HOW TO COMPLETE THIS TASK: Going through the entries below, copy out each line that contains "page".

Dataset entries
- Opening Delimiter -
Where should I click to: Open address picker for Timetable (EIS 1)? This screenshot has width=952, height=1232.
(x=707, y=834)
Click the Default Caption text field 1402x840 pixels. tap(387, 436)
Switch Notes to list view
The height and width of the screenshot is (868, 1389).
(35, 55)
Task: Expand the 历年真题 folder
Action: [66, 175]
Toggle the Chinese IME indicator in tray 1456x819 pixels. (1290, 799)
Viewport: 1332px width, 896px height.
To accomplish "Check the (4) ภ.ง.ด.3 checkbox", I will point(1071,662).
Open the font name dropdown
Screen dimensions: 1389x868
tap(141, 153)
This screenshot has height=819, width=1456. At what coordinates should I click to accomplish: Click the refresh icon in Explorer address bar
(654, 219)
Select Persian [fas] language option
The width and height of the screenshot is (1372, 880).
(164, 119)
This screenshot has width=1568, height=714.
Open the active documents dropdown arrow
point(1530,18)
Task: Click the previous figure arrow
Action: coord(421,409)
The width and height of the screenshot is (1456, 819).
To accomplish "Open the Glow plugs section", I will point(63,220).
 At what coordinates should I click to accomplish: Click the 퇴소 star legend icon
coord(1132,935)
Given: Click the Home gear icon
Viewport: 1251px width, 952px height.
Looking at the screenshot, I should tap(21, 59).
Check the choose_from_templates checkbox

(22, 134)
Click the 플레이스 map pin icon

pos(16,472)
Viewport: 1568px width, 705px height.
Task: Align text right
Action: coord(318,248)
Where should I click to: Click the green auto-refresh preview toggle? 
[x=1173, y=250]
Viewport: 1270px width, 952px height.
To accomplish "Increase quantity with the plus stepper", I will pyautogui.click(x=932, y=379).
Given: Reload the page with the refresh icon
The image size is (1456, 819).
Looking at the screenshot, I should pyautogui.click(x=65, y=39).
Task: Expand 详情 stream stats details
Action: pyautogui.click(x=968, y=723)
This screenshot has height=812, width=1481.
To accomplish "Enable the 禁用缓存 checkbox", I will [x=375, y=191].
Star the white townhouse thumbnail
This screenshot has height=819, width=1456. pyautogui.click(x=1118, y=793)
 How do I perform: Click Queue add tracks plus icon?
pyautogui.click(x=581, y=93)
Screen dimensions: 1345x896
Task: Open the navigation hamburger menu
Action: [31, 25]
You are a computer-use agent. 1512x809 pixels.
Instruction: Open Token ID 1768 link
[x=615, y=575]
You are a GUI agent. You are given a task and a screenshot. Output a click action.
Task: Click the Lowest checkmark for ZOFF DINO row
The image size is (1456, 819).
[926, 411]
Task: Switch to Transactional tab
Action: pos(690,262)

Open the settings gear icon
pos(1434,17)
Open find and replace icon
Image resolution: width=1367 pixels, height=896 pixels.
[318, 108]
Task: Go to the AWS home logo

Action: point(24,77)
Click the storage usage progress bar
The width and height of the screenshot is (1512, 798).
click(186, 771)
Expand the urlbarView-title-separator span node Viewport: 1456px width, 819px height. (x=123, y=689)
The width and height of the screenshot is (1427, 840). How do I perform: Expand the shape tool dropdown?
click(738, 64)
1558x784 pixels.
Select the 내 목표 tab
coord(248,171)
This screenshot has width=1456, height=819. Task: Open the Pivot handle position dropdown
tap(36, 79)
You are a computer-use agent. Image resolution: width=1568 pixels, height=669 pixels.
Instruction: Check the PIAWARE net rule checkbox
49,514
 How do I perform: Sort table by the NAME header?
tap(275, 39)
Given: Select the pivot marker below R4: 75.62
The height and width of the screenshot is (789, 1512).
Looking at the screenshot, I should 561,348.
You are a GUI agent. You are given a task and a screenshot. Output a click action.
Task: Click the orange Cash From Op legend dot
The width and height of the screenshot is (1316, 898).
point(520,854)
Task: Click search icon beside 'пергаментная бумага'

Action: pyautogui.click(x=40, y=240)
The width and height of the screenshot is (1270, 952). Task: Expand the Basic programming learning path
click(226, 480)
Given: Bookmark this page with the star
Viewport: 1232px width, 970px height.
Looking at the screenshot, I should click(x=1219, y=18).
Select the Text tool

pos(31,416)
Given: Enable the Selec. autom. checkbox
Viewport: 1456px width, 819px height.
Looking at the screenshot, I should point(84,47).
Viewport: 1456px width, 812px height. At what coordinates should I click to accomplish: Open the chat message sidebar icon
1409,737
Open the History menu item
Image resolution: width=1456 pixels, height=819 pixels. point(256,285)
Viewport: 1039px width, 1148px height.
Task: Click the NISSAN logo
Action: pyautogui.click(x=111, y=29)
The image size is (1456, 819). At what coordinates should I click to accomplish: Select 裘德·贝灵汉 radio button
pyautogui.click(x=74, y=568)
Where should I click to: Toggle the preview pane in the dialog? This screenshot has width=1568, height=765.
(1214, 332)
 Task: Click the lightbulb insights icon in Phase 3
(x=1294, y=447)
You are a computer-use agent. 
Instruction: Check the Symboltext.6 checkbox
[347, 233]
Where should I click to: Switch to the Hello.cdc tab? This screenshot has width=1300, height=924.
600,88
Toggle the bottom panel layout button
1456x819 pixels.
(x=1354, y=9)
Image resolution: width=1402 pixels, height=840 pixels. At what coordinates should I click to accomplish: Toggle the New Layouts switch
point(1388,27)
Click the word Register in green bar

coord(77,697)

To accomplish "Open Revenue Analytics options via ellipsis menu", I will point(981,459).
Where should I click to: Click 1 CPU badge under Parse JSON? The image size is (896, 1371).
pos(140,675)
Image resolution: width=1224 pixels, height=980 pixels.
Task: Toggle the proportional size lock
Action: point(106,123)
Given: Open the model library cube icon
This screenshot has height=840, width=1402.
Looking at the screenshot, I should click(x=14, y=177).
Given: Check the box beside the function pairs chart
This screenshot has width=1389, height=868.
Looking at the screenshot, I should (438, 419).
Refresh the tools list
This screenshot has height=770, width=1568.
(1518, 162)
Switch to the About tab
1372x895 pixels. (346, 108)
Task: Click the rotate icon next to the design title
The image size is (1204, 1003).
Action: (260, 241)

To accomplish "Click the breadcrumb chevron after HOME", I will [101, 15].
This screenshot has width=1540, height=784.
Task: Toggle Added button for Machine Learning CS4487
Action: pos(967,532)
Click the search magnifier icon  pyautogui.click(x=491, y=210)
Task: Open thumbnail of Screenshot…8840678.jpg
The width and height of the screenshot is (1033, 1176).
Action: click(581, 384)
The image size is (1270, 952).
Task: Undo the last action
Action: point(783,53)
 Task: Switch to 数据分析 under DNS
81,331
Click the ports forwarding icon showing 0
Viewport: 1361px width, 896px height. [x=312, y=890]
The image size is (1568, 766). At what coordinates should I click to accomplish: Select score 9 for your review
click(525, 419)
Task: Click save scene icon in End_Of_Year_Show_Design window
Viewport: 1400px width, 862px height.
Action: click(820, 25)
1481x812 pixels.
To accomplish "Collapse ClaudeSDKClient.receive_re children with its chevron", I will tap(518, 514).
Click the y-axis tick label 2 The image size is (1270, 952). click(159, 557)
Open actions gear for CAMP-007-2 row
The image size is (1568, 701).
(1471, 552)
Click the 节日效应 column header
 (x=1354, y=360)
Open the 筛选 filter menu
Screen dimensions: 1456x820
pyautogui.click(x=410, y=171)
- Closing Delimiter -
ANSWER SPACE:
Given: Reload the page with the refresh icon
Given: Bookmark this page with the star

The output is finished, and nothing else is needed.